| Aim of the task |
This exercise calls for the records to be returned exactly, with images removed.

[[ Records to process, beginning ]]

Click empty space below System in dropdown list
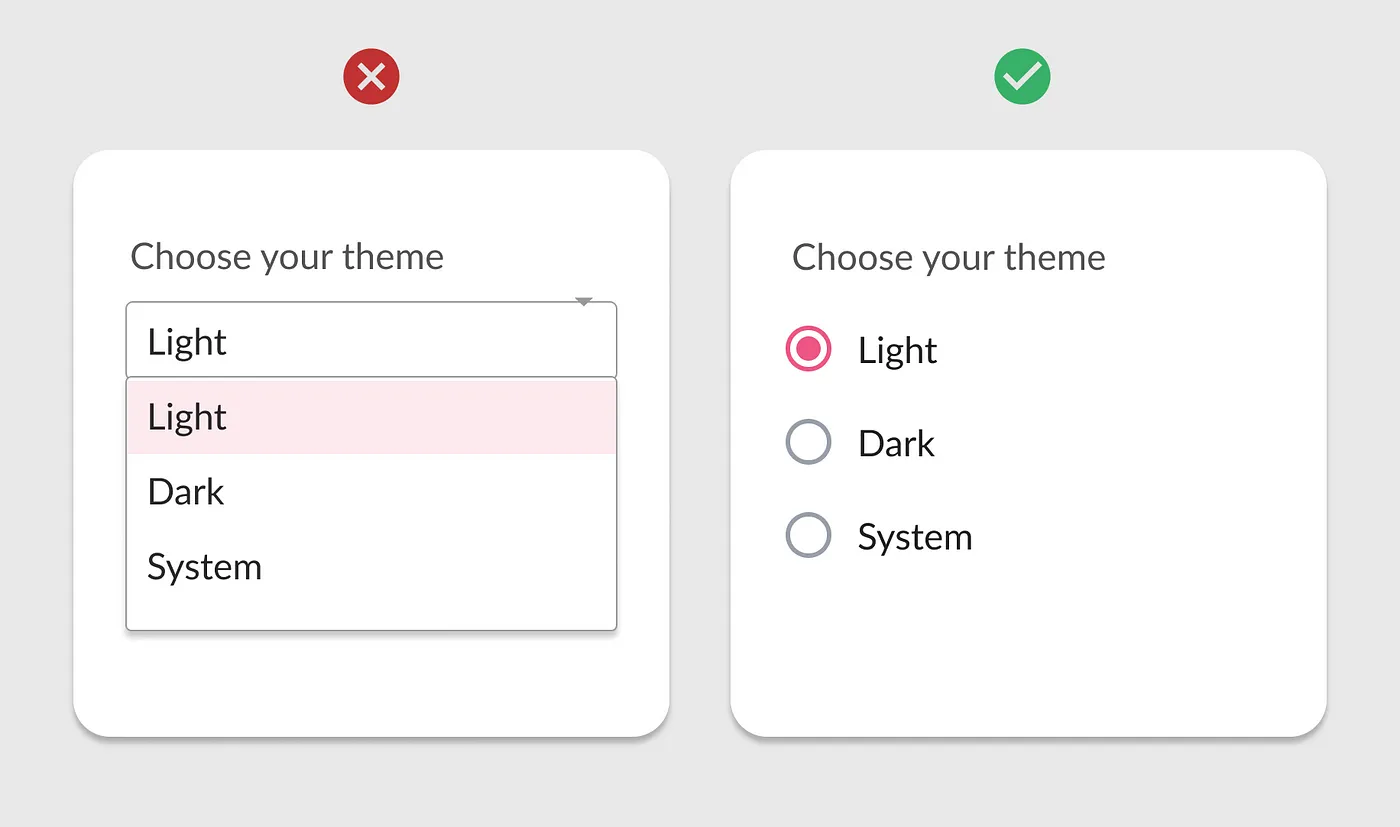This screenshot has width=1400, height=827. point(371,612)
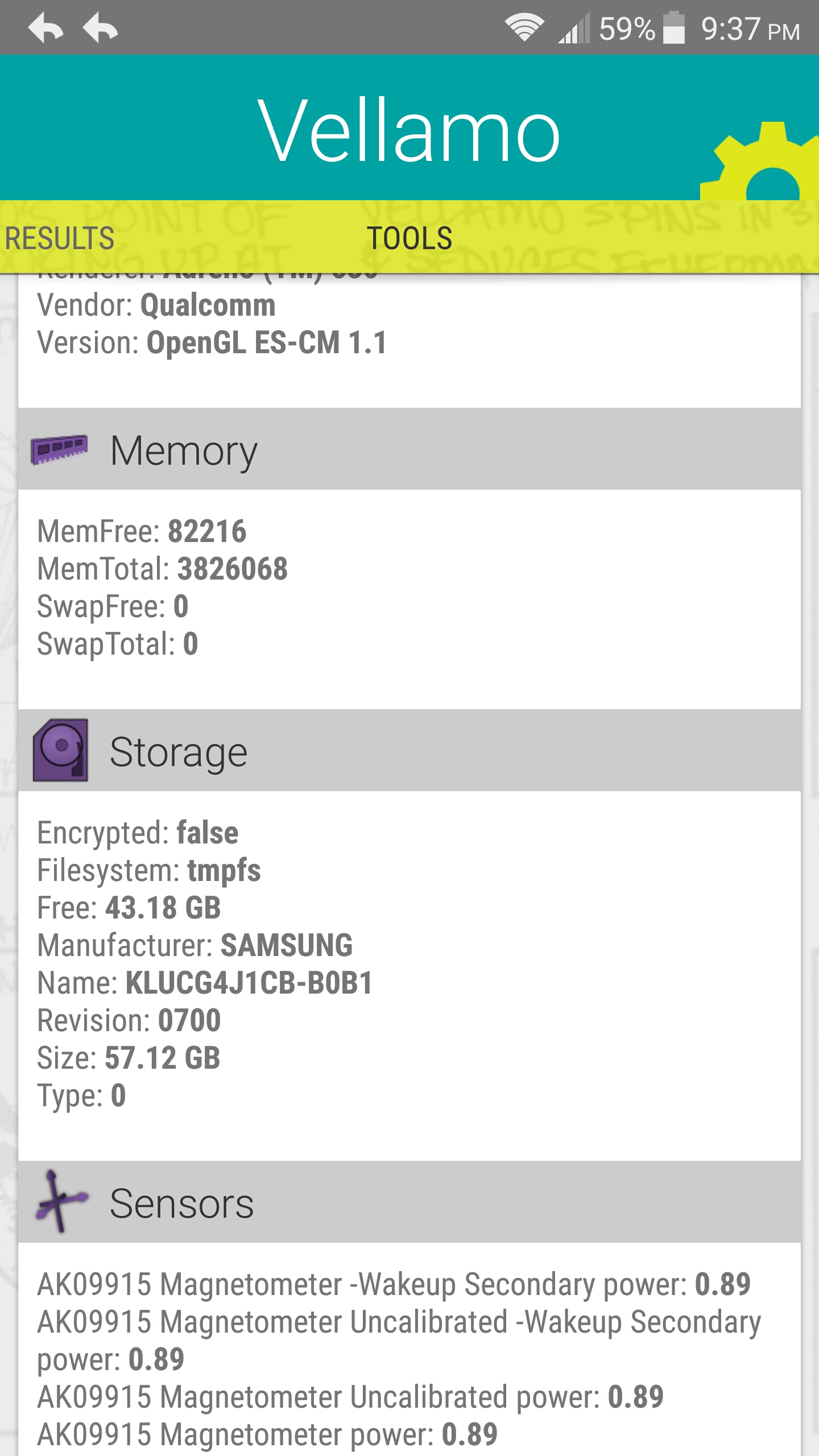819x1456 pixels.
Task: Tap the cellular signal strength icon
Action: pos(573,28)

[[ Records to process, end ]]

| Result of the task |
Click empty space below System in dropdown list
This screenshot has width=1400, height=827. point(371,612)
819x1456 pixels.
Task: Tap the cellular signal strength icon
Action: pos(573,28)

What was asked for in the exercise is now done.